Every bill creates winners and losers. Here's who stands to gain and who bears the cost.

Who Benefits

  • Holders of crypto-assets, NFTs and other digital tokens — the Act removes a procedural objection that previously let defendants deny proprietary ownership, improving claimants’ prospects for remedies such as tracing and equitable relief.
  • Custodians and institutional trustees who hold digital assets on behalf of clients — clearer statutory permission to recognise proprietary interests makes fiduciary and custody arrangements easier to structure around property concepts rather than mere contractual claims.
  • Estate administrators and beneficiaries — the prospect that digital things can be treated as property simplifies inclusion of such assets in wills and intestacy processes where courts accept proprietary character.
  • Companies offering custody, lending or secured services over digital assets — commercial models that rely on property (for example, security interests or transfers by title) gain a stronger doctrinal foundation.

Who Bears the Cost

  • Digital platforms, exchanges and service providers — contracts, custody arrangements and user-terms may require revision to reflect property-based claims and to allocate risk, increasing compliance and operational costs.
  • Insolvency practitioners and creditors — recognising proprietary status for particular digital things can reduce unsecured recoveries and complicate asset identification and tracing, increasing legal costs and litigation risk during insolvency.
  • Courts and litigators — expect a burden of novel disputes as parties test how traditional remedies apply to digital things; judges will need guidance on possession analogues and on adapting equitable doctrines.
  • Regulators and policymakers — the Act creates gaps (registries, transfer rules, priority regimes) that regulators may be asked to fill, generating demands for consultation, guidance, or secondary legislation.

Key Issues

The Core Tension

The central dilemma is trade‑off between removing a doctrinal obstacle to modern commerce and leaving substantive rules undefined: the Act invites recognition of digital property but deliberately avoids telling courts and markets how to structure ownership, transfer and priority — a choice that trades immediate flexibility for a period of legal uncertainty and litigation-driven development.

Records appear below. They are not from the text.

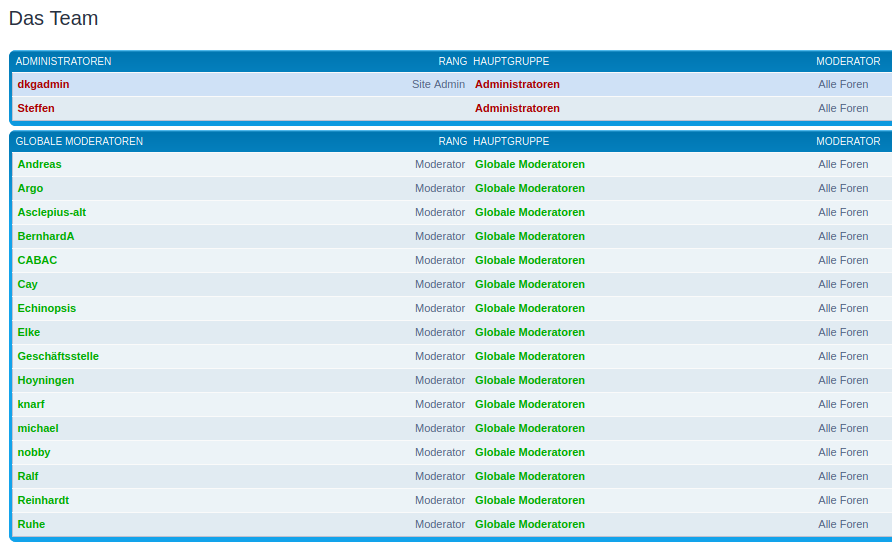Select the Argo username link
Viewport: 892px width, 545px height.
coord(30,188)
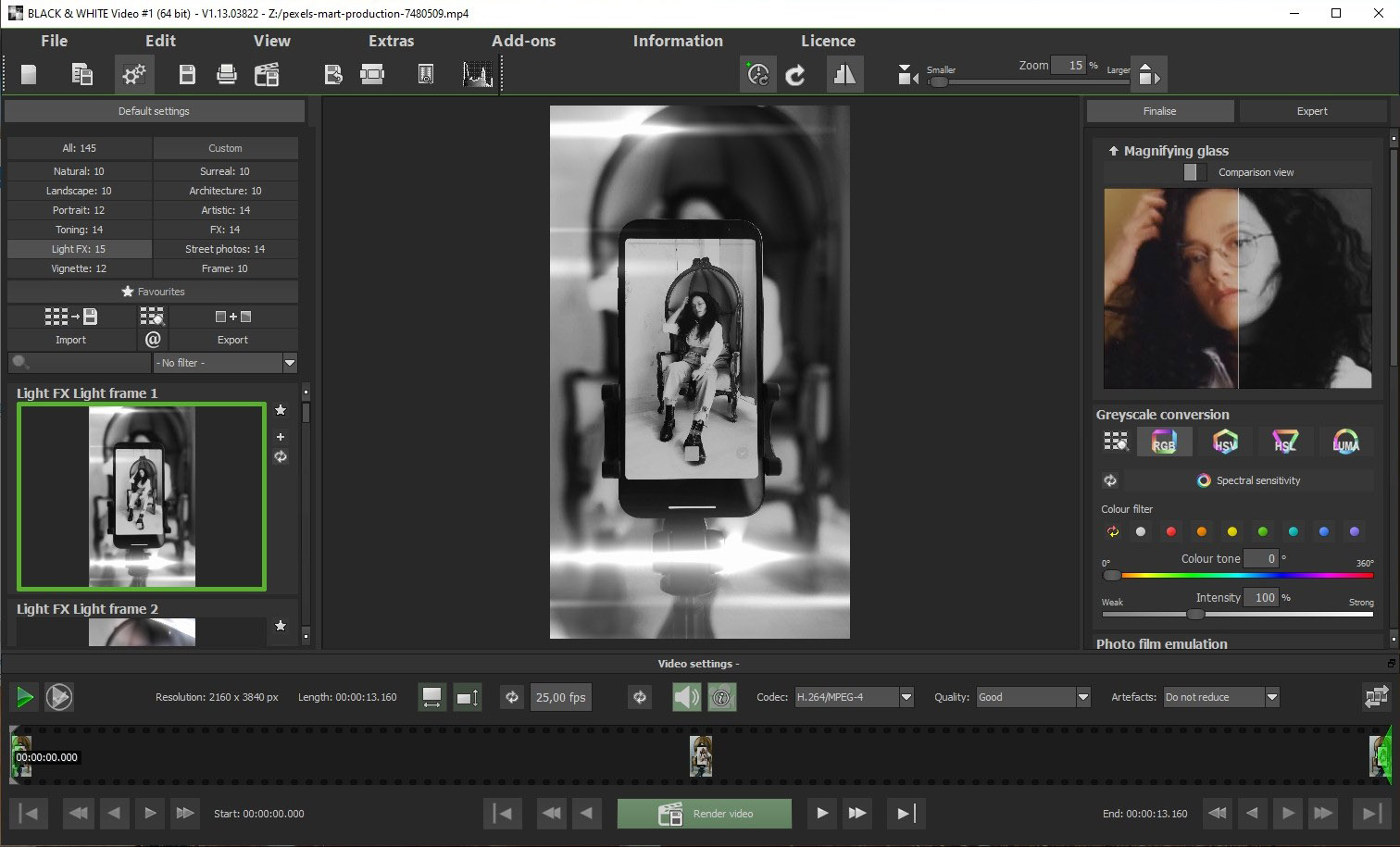Image resolution: width=1400 pixels, height=847 pixels.
Task: Click the save floppy disk toolbar icon
Action: (187, 75)

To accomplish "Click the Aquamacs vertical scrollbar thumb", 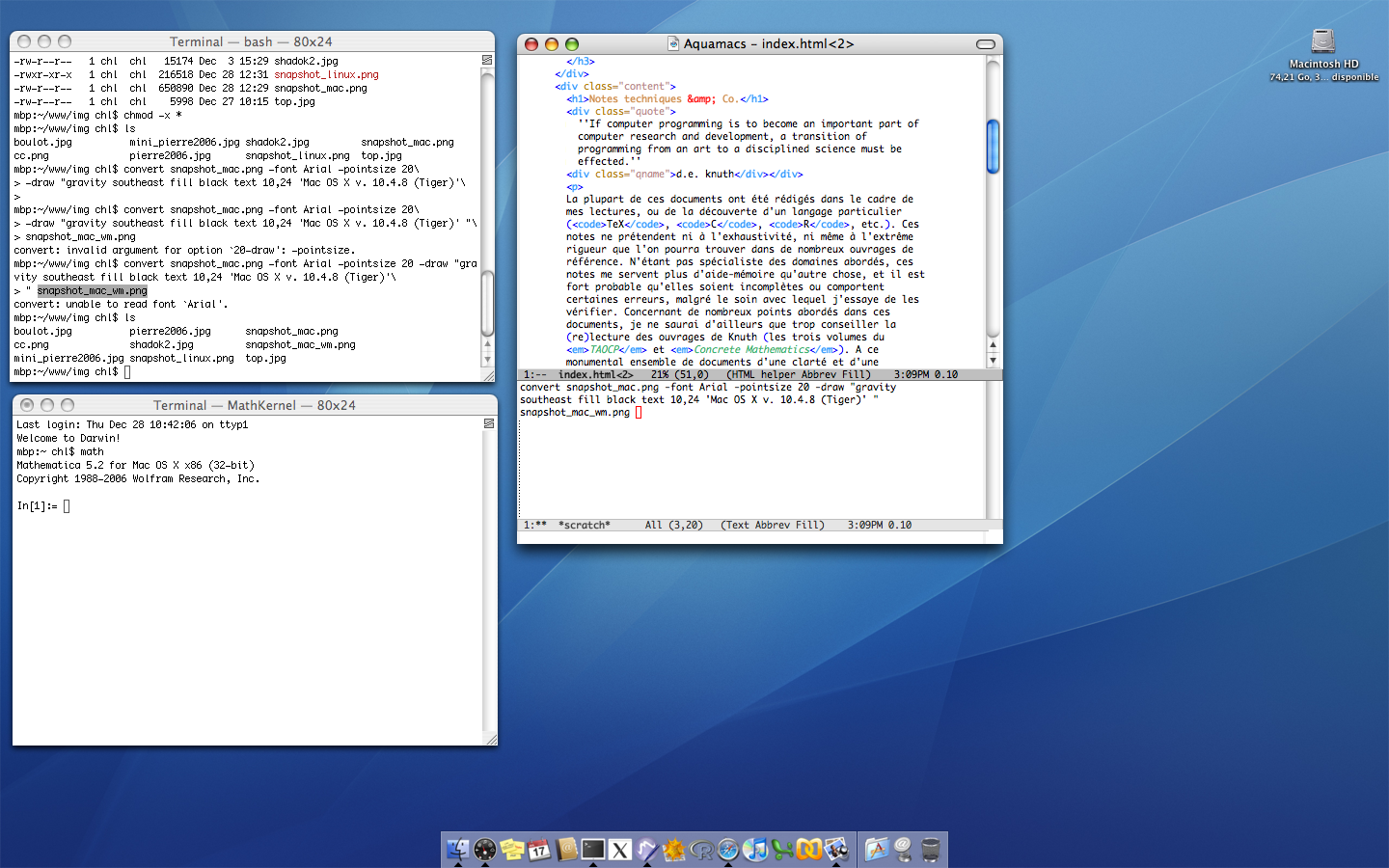I will click(993, 147).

The Act’s strength is also its weakness: by design it is brief and permissive. That brevity avoids the hard choices of crafting definitions, transfer regimes, or priority rules, but it also shifts uncertainty onto courts and market actors.

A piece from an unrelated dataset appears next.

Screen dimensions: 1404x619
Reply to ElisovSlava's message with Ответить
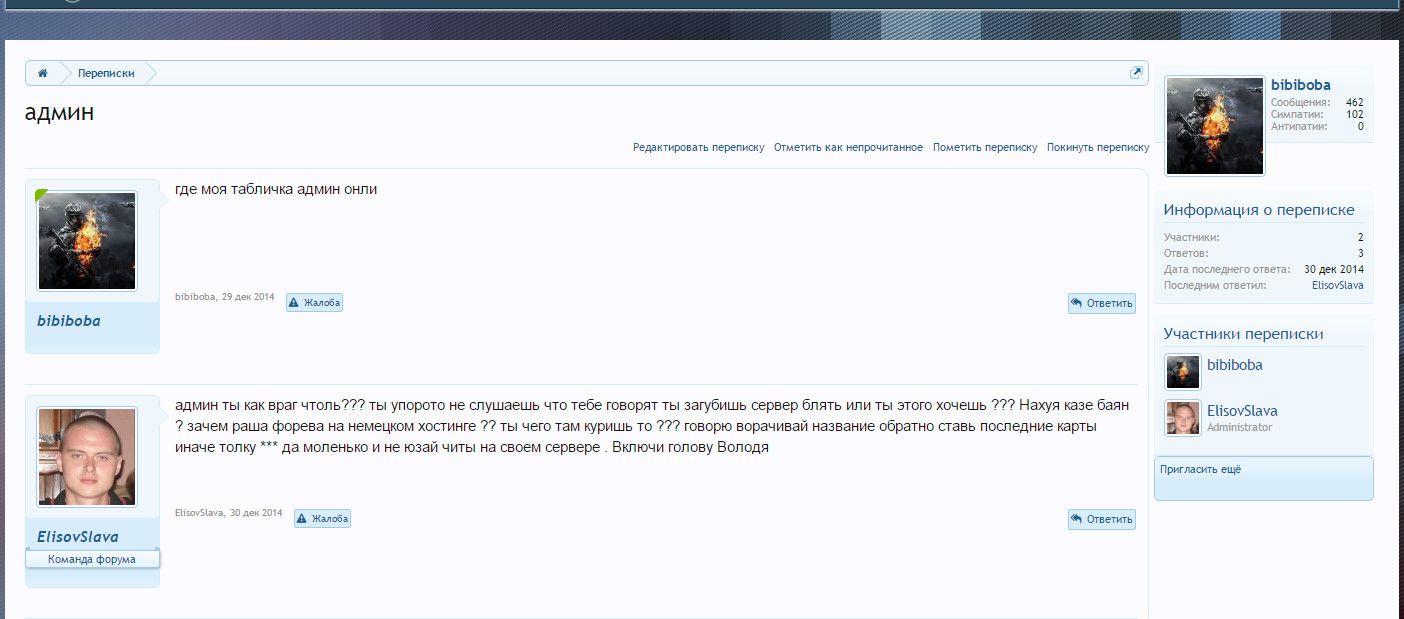pos(1101,519)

Parties will litigate core questions the statute leaves open: what counts as sufficient 'control' to equate to possession, when a constructive trust should be imposed over an account, or how to treat fungible crypto in tracing claims. Those issues are fact‑sensitive and likely to produce case law rather than a tidy legislative framework.

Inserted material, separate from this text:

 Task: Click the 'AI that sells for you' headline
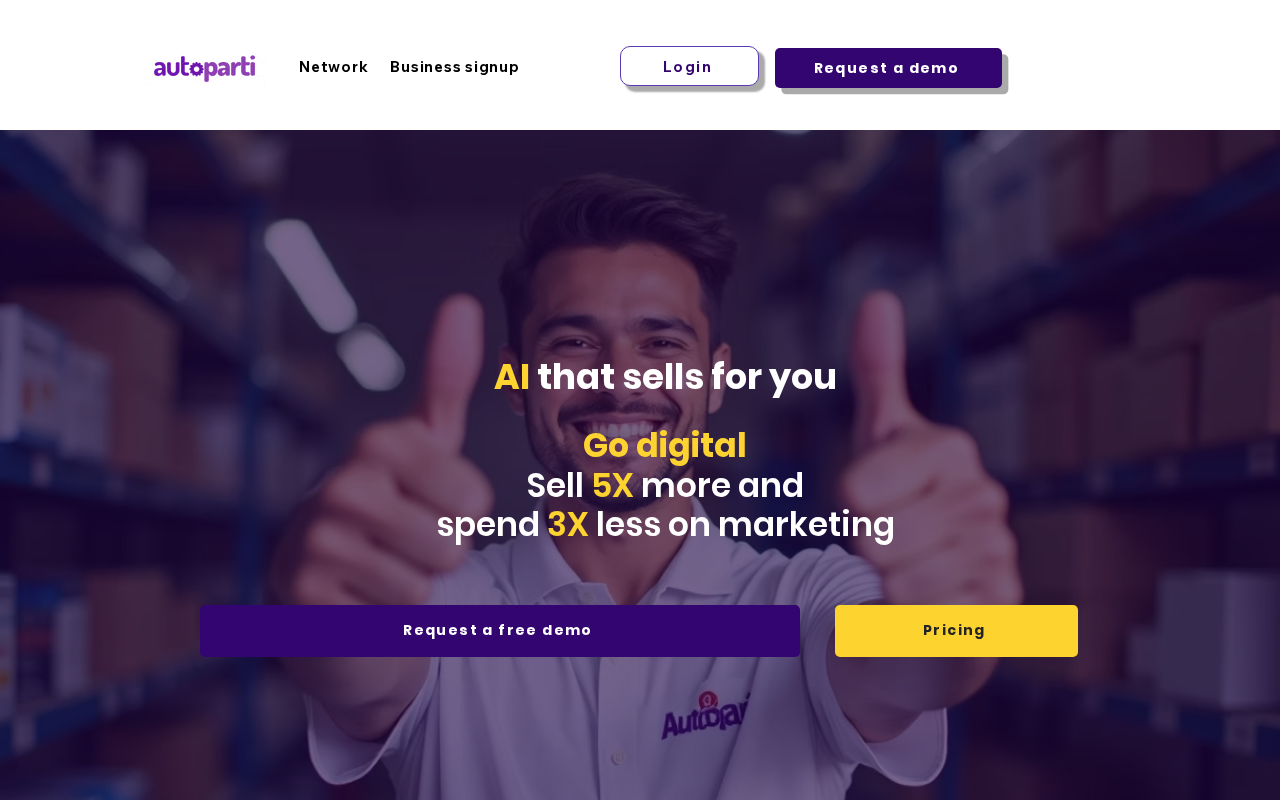(665, 377)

Cross-border and insolvency complications loom large. The Act does not settle situs, choice of law, or how foreign insolvency regimes treat assets characterised as proprietary in England or Northern Ireland.

That can produce forum-shopping or conflicting priorities between creditors. Similarly, absence of registration or standardised security mechanisms means secured lenders and counterparties must rely on contractual solutions and bespoke due diligence — potentially increasing transaction costs and legal disputes.

Finally, gaps remain in related legal areas: data protection, intellectual property, and contractual licence regimes can all interact unpredictably with a new proprietary treatment of digital things. Where an item is simultaneously the subject of personal data protections, licence restrictions, and disputed proprietary claims, courts will have to resolve how these regimes coexist — an outcome that could be messy and incremental rather than uniform.